LWW resolution: payload fields use source_updated_at; access recency uses GREATEST(last_accessed_at) so an access bump can propagate without overwriting a newer payload. If two payload writes arrive with identical source_updated_at, the tie is broken by lexicographically comparing source_node so the rule is explicit and deterministic.

Burst absorption: duplicate-key bursts are rare, so the main protection is batching many different keys into a small number of SQL transactions. When the same key is hit repeatedly, the local row is updated in place and remains a single pending shipment.

Cross-region tuning: shipper database timeouts and batch sizes must be tuned for the farthest regions. The correct answer for high-latency regions is smaller batches and a longer shared-DB timeout, not a single huge transaction that times out from Australia.

Read Path

Client GET
  │
  ▼
Cachex.get(key)
  ├─ hit ──▶ return payload
  └─ miss
      │
      ▼
  KeyValueRepo.get_by(key) [local SQLite]
  ├─ hit ──▶ populate Cachex, enqueue access update, return payload
  └─ miss ──▶ return {:error, :not_found}

The initial design keeps Postgres entirely off the read path. Xcode cache artifacts are small enough that a cross-ocean metadata lookup may not beat a miss and rebuild anyway, so remote miss fallback is intentionally not part of the core feature. If metrics later show a clear benefit, it can be added as an explicit follow-up behind a flag.

Access replication: distributed mode needs a coalesced access-bump path, not just payload-write replication. When a key is read locally, we eventually mark it for shipment so the shipper can propagate an updated last_accessed_at to Postgres. That access bump also advances the shared row’s updated_at, so it naturally flows through the same inbound poller as payload writes.
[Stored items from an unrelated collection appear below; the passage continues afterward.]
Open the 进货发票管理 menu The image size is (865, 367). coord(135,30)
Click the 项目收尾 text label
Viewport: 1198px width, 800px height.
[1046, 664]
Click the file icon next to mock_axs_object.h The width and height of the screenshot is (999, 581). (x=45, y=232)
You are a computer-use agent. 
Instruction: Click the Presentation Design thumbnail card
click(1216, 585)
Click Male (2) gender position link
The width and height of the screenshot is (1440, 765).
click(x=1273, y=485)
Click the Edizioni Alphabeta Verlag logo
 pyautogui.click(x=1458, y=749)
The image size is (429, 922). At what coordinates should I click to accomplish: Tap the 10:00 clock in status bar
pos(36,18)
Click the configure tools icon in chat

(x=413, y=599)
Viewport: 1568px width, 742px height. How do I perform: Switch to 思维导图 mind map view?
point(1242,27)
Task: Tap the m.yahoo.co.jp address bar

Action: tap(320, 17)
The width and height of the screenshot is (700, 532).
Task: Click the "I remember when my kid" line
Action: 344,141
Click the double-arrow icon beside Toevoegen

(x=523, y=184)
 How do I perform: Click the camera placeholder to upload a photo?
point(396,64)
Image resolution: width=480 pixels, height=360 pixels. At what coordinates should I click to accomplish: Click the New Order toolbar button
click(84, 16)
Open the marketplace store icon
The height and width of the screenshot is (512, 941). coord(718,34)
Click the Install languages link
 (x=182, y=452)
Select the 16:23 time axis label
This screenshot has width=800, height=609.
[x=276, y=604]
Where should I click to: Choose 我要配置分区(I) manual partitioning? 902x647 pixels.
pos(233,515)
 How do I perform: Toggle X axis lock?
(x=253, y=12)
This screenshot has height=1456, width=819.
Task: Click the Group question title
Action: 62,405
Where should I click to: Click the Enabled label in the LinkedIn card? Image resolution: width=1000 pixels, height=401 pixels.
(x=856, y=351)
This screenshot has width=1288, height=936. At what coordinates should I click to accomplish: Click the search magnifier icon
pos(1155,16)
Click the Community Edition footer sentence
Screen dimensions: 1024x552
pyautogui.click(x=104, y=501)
Payload freshness is governed by source_updated_at.
Hotness is governed by last_accessed_at.
We do not need to ship every individual read; the latest observed access time per key is enough.
In practice this should be throttled/coalesced so hot Cachex hits still refresh global hotness without turning every hit into a SQLite + Postgres write.

Inbound Replication (Poller)

KeyValueReplicationPoller (GenServer, per-node)
  │
  ├─ stores local watermark in GenServer state (last seen `updated_at` + `key`)
  ├─ polls PlanetScale every 30-60s (configurable)
  ├─ SELECT * FROM kv_entries
  │    WHERE source_node != @current_node
  │      AND updated_at < NOW() - interval '5 seconds'
  │      AND (updated_at, key) > (@last_updated_at, @last_key)
  │    ORDER BY updated_at, key
  │    LIMIT 1000
  │
  ├─ for each row:
  │    ├─ alive (deleted_at IS NULL):
  │    │    upsert into local SQLite key_value_entries
  │    │    payload fields use LWW on `source_updated_at`
  │    │    `last_accessed_at` uses GREATEST(local, remote)
  │    └─ tombstoned (deleted_at IS NOT NULL):
  │         skip if local row has `replication_enqueued_at IS NOT NULL`
  │           (pending shipment must reach Postgres before local delete)
  │         otherwise delete from local SQLite key_value_entries
  │
  └─ advance local watermark

Key details:

source_node != @current_node filter: avoids re-importing the node’s own writes.
updated_at < NOW() - interval '5 seconds' lag buffer: prevents the classic CDC gap where an in-flight Postgres transaction with updated_at = T hasn’t committed yet, but a later transaction with updated_at = T+1 has. The poller would advance its watermark past T and never see the first transaction. A 5-second buffer gives in-flight transactions time to commit before the poller reads them.
Payload freshness and hotness are separate: payload bytes are governed by source_updated_at, while last_accessed_at is merged independently with GREATEST(...) so hotness can propagate without a new payload write.
Tombstones must not destroy pending shipments: if the local row has replication_enqueued_at IS NOT NULL, the poller skips the tombstone delete. The shipper will ship the row to Postgres, where the newer source_updated_at will win over the tombstone’s cutoff and revive the row. Once shipped, the next poll cycle will see the row is alive globally and leave it alone.
Global replication, local eviction: every node sees global changes, but the local SQLite store is still bounded by the existing eviction worker. We do not try to predict a per-region subset in the poller.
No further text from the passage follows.